初の8強に“一生”のプレゼント

ワールド杯エピソード
  [目次]    【12】
 1994年米国大会でのルーマニアの活躍は実に見事でした。30年の第1回大会から出場しているルーマニアですが、34、38、70年大会までいずれも第1ラウンド(34、38年は最初からトーナメントのため)で敗退、久しぶりに顔を出した90年大会でやっとベスト16に進出したもののアイルランドにPK戦負け、と特に目立つチームではありませんでした。

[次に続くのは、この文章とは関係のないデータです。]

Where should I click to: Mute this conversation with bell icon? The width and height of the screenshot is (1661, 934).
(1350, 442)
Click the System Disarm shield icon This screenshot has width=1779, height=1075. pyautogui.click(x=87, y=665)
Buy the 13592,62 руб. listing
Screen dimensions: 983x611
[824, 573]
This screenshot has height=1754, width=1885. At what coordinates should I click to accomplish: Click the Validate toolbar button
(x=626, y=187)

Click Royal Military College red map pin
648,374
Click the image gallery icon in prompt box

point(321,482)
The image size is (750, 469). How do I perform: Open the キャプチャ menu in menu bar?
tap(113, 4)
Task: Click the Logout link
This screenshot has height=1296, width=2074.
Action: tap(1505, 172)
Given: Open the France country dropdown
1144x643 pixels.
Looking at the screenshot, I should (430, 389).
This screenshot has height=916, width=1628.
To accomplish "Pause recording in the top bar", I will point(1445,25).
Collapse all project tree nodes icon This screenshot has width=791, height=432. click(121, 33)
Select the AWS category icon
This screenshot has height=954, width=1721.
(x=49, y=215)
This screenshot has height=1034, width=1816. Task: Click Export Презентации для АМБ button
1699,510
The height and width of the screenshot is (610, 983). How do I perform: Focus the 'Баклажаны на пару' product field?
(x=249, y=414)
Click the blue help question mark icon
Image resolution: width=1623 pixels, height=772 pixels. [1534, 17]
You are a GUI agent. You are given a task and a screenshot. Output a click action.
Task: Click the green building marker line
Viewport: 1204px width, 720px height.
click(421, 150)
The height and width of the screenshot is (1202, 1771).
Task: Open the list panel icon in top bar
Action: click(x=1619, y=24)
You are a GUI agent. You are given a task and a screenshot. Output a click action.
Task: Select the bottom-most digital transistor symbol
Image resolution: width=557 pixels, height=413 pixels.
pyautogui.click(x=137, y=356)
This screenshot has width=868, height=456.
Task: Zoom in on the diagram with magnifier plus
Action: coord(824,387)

 それが、6回目の登場となる米国大会ではコロンビア、米国に快勝して1次リーグA組を1位で通過。“東欧のマラドーナ”の異名を持つ左利きのプレーヤー、MFゲオルグ・ハジ選手を軸に決勝トーナメント1回戦の対アルゼンチンに3―2の勝利、初のベスト8を決定してしまいました。準々決勝はスウェーデンと2―2の接戦を演じPK戦で涙をのんだとはいえ、ルーマニア国内でテレビ観戦をしていた人々を大感激させる出来だったのです。

 帰国した選手団を迎える歓呼の人の輪の中には首相をはじめ政府要人の姿もあり、サポーターたちの間からは「ハジを大統領に」の声さえ聞かれました(もっとも、ハジ選手は「政治は自分に向いていない。私はフットボーラーなんだよ」と答えていたそうですが……)。この大歓迎の後に続いたのがビッグな贈り物の山です。

 サッカー協会のボーナスは選手一人あたり約350万円と、そうびっくりするほどの額ではなかったのですが、ある実業家からは全員に高級車ベンツを贈るとの申し出があるなどものすごいフィーバーぶりでした。

 中でも風変わりだったのが、某タクシー会社のプレゼントです。

 「わが社のタクシーに生涯、タダでお乗せします」。

鈴木 武士・フリーライター

 ◆ゲオルグ・ハジ 1965年2月5日生まれ。33歳。左足からの攻撃的なパスとFKで、第15回米国大会ではチーム10ゴール中、3得点(得点ランキング10位タイ)4アシスト。当時、イタリアのブレシアでプレーしていた。代表デビューは83年ノルウェー戦。173センチ、71キロ。
 ◆鈴木武士(すずき・たけし) 本名・奈良原武士。1937年(昭12)、東京生まれ。61年に共同通信社に入社。運動部記者としてサッカーのW杯などを現地取材。編集委員を経て、97年定年退社。フリーとなりサッカー、つりなどの原稿を執筆。著、編、訳書に「ワールドカップ物語」(ベースボール・マガジン社)、「日本サッカー協会75年史」「ペレ自伝」(講談社)などがある。